Most common cause in ICU: Sepsis
Causes
STANK:
- S - Septic shock
- T - Toxic shock / Toxins (drugs, venom)
- A - Anaphylactic shock
- N - Neurogenic shock
- endocrine (adrenal/thyroid) insufficiency (K for Kortext - adrenal)
Key Features by Type
Septic shock:
- Decreased preload, decreased contractility, decreased SVR
- Warm peripheries, bounding pulse, hyperdynamic circulation early
Neurogenic shock:
- Disruption of autonomic pathways → decreased SVR + altered vagal tone
- Common in severe TBI and spinal cord injury
Anaphylactic shock:
- IgE-mediated (insect stings, food, drugs)
- Haemodynamic collapse + bronchospasm + increased airway resistance
Management of Shock
Resuscitation of shock is a medical emergency. Aim: rapidly restore systemic O₂ delivery and improve tissue perfusion.
SOAR-VV-MM:
- S - Supply oxygen
- O - Obtain vascular access
- A - Administer fluids (volume resuscitation)
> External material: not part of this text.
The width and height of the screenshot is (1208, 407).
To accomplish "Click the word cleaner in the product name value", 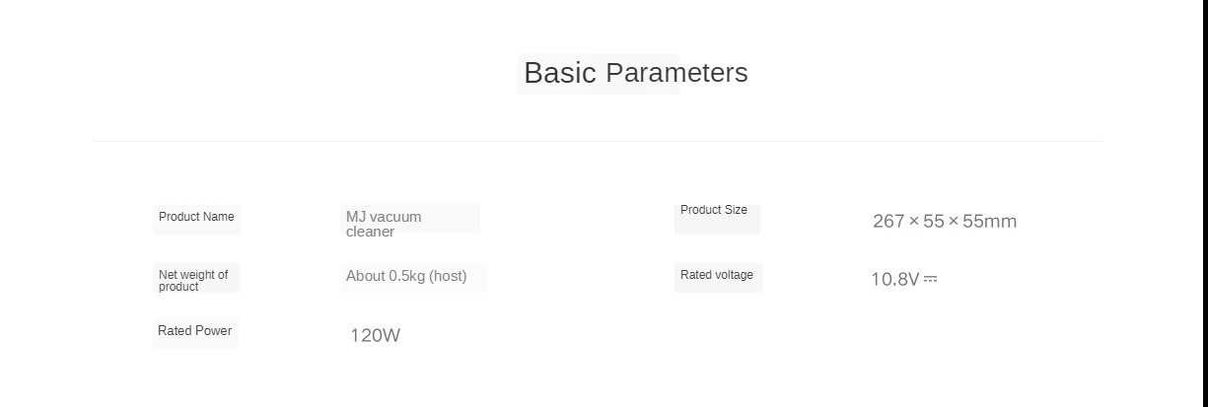I will [x=370, y=233].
- R - Review for vasoactive agents
- V - Verify—manage precipitating illness/injury
- M - Monitor response
1. Supply Oxygen
- Correct hypoxia urgently
- Ensure adequate FiO₂
- Ensure adequate ventilation
- Correct reversible causes of shunt (pleural collection, bronchus obstruction)
2. Vascular Access
- Essential for fluids and medications
- Peripheral IV initially, central line for vasoactives
3. Fluid Resuscitation
Fluid resuscitation is usually the first therapeutic strategy in shock management, particularly in hypovolaemic and distributive shock.
4-6. Vasoactives, Source Control, Monitoring
- See Fluid Resuscitation and Vasopressors & Inotropes for details
- Monitor: lactate trending, urine output, mental status, MAP
Exam-Relevant MCQs
Summary: Approach to Undifferentiated Shock
- Recognise shock: Hypoperfusion (lactate, altered mental state, oliguria, mottling)
- Identify pattern: Pump/pipes/volume—use clinical signs + bedside echo
- Treat immediately: O₂, access, fluids, vasoactives as needed
- Find and fix cause: Source control, definitive management
- Monitor response: Lactate clearance, urine output, mental state
Blood pressure is a late marker of shock. Don't wait for hypotension—look for early signs: tachycardia, altered mental state, rising lactate, poor urine output.